Symphony by Virgil Thomson

Symphony on a Hymn Tune is a four-movement orchestral composition by the American composer Virgil Thomson. The work was Thomson's first symphony and was composed between 1926 and 1928 while Thomson studied with the composer Nadia Boulanger in Paris. However, the work was not premiered until February 22, 1945, with Thomson leading the Philharmonic Symphony Society in New York City.

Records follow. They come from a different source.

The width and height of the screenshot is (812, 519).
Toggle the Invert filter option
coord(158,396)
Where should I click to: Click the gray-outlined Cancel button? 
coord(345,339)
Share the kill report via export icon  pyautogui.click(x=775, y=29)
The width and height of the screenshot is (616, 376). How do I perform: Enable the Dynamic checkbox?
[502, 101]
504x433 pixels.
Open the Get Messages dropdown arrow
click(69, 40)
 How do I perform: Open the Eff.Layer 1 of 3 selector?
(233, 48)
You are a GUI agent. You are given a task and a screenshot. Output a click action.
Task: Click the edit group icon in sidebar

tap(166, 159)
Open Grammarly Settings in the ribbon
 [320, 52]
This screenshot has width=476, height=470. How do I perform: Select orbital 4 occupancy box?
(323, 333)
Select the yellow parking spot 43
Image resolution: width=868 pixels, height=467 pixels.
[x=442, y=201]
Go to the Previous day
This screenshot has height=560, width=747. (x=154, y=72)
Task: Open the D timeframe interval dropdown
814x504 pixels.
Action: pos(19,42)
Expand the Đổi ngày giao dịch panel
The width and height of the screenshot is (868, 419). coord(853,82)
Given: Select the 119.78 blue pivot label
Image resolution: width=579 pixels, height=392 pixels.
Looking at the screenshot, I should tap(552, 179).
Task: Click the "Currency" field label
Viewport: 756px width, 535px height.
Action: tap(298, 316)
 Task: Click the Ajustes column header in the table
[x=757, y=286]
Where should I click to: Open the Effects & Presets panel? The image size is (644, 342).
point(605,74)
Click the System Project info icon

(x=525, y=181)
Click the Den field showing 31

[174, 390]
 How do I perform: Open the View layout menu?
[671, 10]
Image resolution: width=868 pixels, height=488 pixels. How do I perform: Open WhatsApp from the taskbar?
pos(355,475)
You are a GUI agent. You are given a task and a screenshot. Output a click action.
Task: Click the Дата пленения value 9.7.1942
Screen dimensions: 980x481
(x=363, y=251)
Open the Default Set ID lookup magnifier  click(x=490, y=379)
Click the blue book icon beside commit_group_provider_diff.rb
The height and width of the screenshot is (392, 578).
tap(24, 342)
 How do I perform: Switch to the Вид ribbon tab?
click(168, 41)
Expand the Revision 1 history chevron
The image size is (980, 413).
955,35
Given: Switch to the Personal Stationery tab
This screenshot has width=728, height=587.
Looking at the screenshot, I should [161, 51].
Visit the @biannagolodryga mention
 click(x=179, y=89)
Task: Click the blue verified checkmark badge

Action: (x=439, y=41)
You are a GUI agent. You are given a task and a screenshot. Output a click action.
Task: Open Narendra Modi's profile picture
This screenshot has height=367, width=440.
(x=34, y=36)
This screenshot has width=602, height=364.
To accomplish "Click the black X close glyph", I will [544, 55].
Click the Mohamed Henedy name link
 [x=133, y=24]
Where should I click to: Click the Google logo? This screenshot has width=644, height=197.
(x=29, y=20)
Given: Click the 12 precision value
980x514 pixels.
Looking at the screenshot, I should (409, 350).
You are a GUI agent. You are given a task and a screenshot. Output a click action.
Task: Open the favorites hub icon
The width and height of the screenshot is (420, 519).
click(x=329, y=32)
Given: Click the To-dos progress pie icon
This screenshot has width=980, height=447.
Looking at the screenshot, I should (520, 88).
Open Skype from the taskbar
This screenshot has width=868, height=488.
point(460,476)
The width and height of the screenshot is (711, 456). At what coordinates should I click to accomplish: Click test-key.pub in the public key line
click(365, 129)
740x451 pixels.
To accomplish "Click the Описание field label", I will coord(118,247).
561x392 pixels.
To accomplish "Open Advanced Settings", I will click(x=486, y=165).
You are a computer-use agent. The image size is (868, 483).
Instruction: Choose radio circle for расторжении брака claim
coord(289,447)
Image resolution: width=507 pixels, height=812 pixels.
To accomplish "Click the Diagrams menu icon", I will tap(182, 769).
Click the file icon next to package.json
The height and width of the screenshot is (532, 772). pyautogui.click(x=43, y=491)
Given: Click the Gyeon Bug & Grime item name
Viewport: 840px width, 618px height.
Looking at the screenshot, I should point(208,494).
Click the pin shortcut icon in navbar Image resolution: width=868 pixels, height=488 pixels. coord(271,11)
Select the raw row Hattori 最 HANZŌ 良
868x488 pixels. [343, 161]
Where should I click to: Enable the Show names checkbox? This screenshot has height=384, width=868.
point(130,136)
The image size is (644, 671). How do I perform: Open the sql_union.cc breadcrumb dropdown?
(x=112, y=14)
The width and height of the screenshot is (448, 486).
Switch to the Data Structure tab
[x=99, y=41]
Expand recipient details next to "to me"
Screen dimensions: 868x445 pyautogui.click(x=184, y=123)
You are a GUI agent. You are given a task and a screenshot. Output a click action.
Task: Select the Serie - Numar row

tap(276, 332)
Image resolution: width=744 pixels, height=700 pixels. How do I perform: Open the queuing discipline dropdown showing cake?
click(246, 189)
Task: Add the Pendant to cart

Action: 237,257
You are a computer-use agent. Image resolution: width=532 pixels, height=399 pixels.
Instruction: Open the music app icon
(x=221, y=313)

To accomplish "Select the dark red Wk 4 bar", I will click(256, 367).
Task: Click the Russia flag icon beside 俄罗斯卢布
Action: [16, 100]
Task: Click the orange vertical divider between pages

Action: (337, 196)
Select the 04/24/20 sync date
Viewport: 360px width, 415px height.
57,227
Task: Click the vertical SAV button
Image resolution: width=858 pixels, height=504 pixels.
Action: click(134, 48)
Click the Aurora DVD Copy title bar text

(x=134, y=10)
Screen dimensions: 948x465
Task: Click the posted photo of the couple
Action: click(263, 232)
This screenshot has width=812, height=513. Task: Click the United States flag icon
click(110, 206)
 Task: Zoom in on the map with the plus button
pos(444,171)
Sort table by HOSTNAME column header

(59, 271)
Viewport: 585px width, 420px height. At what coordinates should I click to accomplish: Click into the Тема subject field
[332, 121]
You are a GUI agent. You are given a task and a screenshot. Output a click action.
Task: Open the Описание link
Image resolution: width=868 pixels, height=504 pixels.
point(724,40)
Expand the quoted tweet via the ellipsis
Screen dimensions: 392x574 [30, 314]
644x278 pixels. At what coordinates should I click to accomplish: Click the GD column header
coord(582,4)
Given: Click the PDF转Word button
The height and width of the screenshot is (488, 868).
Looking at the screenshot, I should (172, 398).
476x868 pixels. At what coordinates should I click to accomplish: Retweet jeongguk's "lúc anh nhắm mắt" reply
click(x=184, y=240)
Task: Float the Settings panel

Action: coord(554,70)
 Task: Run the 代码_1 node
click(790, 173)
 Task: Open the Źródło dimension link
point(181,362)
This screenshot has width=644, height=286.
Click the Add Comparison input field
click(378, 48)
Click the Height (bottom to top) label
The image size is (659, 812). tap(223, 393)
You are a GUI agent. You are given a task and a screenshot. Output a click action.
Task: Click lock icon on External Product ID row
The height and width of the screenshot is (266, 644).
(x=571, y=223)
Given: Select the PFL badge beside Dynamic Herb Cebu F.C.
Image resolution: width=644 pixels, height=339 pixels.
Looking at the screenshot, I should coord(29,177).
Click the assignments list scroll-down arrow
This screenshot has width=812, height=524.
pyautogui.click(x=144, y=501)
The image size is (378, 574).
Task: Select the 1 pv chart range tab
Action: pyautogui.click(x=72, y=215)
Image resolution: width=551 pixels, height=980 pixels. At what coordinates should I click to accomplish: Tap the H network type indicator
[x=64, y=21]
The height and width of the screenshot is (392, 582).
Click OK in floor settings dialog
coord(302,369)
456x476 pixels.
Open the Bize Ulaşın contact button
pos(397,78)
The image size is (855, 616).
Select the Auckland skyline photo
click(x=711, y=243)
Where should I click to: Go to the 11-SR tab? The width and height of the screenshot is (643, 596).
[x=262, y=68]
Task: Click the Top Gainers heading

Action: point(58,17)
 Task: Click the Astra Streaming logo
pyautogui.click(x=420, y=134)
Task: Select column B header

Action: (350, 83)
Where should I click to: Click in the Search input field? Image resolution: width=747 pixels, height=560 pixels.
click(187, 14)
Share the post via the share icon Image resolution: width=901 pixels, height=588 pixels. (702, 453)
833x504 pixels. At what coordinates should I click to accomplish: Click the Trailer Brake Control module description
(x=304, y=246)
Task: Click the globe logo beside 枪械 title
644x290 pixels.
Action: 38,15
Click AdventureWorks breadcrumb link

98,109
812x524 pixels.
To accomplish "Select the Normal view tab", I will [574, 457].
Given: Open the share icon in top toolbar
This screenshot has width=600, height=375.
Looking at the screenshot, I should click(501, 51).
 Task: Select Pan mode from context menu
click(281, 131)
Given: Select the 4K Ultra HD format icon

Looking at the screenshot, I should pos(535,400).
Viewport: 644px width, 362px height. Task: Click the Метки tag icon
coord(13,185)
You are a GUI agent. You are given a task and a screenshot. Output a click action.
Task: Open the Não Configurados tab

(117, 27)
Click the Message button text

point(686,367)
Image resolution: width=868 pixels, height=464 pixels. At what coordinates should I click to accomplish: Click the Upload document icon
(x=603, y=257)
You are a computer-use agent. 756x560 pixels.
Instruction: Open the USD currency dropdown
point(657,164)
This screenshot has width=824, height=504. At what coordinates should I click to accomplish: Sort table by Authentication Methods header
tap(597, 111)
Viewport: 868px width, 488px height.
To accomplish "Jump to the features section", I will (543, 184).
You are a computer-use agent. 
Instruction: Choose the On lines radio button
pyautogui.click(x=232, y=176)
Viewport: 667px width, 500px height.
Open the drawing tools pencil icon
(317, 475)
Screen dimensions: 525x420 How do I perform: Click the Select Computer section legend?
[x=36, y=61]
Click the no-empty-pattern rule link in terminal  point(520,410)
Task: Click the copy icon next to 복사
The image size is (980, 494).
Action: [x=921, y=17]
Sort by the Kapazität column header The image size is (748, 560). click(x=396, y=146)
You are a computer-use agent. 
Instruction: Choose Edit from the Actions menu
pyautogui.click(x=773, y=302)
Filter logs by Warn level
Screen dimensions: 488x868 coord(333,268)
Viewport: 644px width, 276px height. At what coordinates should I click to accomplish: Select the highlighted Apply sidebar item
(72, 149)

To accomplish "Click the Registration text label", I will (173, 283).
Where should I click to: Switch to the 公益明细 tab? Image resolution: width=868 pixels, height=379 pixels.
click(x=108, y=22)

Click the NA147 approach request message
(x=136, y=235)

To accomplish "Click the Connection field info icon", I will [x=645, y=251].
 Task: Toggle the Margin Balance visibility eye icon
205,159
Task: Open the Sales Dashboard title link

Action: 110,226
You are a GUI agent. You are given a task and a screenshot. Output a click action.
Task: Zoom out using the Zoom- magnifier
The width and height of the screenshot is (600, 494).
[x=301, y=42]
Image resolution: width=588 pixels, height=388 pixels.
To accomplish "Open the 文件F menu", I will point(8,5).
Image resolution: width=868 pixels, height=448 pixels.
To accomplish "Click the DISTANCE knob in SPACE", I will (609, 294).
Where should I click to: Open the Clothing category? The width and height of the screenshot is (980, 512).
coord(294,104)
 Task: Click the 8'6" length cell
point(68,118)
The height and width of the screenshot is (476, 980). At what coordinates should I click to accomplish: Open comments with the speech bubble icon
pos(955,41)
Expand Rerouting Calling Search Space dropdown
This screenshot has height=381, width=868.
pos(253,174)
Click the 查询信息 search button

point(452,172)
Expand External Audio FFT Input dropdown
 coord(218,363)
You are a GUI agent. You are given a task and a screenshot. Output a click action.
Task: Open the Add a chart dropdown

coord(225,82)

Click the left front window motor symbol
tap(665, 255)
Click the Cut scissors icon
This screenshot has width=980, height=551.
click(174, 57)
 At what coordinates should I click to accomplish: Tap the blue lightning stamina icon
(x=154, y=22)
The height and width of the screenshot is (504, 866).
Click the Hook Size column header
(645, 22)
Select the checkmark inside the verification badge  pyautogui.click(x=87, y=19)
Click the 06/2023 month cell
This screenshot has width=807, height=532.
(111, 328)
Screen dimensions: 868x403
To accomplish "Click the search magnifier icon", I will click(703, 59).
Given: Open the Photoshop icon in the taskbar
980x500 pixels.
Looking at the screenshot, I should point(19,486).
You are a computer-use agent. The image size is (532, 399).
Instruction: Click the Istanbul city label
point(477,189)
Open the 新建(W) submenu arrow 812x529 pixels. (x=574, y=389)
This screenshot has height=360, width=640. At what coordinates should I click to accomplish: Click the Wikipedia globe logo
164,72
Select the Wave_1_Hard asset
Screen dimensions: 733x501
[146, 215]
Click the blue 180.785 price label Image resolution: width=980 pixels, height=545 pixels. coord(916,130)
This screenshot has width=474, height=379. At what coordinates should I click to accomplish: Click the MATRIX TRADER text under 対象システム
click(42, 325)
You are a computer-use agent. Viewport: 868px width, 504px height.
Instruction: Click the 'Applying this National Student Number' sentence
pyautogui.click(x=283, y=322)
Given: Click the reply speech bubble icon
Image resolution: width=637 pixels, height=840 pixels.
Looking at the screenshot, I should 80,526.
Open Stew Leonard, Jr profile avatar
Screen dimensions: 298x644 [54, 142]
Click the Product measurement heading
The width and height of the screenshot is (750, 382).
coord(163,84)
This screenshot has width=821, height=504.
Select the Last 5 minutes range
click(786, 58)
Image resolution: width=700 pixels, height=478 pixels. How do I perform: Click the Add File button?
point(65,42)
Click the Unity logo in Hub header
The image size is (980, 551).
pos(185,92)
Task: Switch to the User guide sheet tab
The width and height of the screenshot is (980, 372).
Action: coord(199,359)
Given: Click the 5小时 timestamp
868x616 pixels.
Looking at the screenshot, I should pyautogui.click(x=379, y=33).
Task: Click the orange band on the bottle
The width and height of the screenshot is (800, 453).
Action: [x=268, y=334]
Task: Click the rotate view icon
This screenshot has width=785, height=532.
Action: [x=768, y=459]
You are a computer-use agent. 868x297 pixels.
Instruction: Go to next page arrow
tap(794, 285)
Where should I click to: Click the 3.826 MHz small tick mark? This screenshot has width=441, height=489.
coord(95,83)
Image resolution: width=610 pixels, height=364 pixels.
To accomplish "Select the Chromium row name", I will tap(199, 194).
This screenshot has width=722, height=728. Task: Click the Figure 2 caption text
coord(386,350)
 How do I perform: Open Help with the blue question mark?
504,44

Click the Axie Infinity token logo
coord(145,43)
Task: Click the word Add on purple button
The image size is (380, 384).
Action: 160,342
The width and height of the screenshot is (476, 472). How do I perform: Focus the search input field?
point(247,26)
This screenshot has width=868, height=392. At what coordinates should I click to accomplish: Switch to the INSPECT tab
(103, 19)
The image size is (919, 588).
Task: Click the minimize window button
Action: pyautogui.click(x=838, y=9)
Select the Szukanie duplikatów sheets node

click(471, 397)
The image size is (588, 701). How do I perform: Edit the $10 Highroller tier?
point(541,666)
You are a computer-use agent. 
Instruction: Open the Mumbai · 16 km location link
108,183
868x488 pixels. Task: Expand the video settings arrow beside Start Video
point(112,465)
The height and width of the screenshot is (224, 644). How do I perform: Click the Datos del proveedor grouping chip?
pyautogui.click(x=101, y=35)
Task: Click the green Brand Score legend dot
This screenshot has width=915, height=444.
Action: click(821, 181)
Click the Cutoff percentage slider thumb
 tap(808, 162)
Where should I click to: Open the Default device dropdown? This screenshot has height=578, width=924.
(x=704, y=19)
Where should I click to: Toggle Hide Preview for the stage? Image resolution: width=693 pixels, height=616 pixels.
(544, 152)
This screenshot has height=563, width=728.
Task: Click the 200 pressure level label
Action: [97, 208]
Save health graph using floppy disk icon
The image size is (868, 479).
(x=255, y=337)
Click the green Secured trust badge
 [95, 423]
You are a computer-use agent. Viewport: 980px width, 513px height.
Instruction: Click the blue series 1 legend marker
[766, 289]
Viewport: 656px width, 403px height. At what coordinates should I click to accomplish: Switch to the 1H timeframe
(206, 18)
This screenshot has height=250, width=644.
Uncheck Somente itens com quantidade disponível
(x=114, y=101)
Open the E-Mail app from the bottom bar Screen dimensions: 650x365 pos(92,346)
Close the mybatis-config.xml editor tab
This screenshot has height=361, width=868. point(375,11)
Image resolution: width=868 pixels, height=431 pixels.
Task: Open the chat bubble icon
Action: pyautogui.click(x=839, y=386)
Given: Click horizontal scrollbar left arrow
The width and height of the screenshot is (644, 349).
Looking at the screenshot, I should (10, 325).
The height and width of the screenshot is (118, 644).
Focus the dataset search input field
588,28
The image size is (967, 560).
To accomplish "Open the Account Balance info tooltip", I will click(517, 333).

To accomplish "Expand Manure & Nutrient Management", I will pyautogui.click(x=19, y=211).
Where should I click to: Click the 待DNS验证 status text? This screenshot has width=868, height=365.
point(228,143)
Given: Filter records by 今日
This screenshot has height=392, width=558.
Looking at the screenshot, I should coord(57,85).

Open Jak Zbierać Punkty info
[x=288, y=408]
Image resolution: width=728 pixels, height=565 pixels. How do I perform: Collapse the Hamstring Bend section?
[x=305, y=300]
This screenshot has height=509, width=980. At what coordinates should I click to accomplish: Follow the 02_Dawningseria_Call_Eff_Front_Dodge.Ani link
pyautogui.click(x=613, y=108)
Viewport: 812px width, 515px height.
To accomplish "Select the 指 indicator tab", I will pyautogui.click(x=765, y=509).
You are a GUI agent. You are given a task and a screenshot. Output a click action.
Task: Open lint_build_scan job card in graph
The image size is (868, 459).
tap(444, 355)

== Style and composition ==
Lasting roughly twenty minutes in performance, Symphony on a Hymn Tune is composed in four movements:

The first three movements were composed between 1926 and spring 1927, though Thomson, daunted by the finale, did not begin work on the fourth movement until July 1928. The piece was completed in late 1928 and was lightly revised by Thomson before its premiere in 1945. The Protestant hymns "Jesus Loves Me" and "How Firm a Foundation" serve as a thematic basis for the symphony, but the work is also influenced by other historic sacred music styles. Additionally, the piece occasionally references the popular tune used in the song "For He's a Jolly Good Fellow".

=== Instrumentation ===
The work is scored for two flutes (one doubling on piccolo), two oboes, two clarinets, two bassoons, contrabassoon, four French horns, two trumpets, three trombones, tuba, timpani, snare drums, rattle, tambourine, triangle, cymbals, tamtam, bass drum, and strings (violins I & II, violas, violoncellos, and double basses).

== Reception ==
The music critic John von Rhein of the Chicago Tribune called the work "a kind of homespun-sophisticated musical analogue to a Currier and Ives print." Writing in The Weekly Standard, Algis Valiunas opined that the work "stands worthily beside the far more famous orchestral music of Aaron Copland." Richard Buell of The Boston Globe further praised that the work's "peculiar procedures somehow suggest that Thomson has given both a kit for a symphony and the improbable assembled thing itself. There's nothing extraneous, it's strong as hell and the parts fit, but you could swear that some of them have deliberately been put in upside down." Carol J. Oja of NPR especially praised the fourth movement, "Alla breve", saying, "The fourth movement reveals how Thomson transforms melodic material. Sometimes he does so transparently, sometimes with intentional 'wrong' notes. In an era when his modernist colleagues often revered complexity, Thomson took a radical turn to simpler writing, and his cinematically sweeping melodies evoke vast expanses of the American prairie."

== Legacy ==
Significant passages from Symphony on a Hymn Tune were reused by Thomson in his score to the 1938 documentary The River by Pare Lorentz. Movements from The River were later used to score the 1983 television film The Day After by the director Nicholas Meyer. Symphony on a Hymn Tune was also arranged for piano duet by American pianist John Kirkpatrick.

== Partial discography ==
- 1965: Virgil Thomson, Symphony on a Hymn Tune, The  Feast of Love; Howard Hanson, Four Psalms, Eastman-Rochester Orchestra, Howard Hanson (dir.) – Mercury Records LP: SR 90429 (1965); Thomson reissued on CD 434 310-2 (1992).
- 1989: Virgil Thomson: Orchestral Works, performed by the Monadnock Festival Orchestra, James Bolle (dir.) – Albany Records.
- 2000: Virgil Thomson: Symphony on a Hymn Tune; Symphonies Nos. 2 & 3; Pilgrims and Pioneers, performed by the New Zealand Symphony Orchestra, James Sedares (dir.) – Naxos Records.

== Bibliography ==
- Tommasini, Anthony (1997). "Virgil Thomson: Composer on the Aisle"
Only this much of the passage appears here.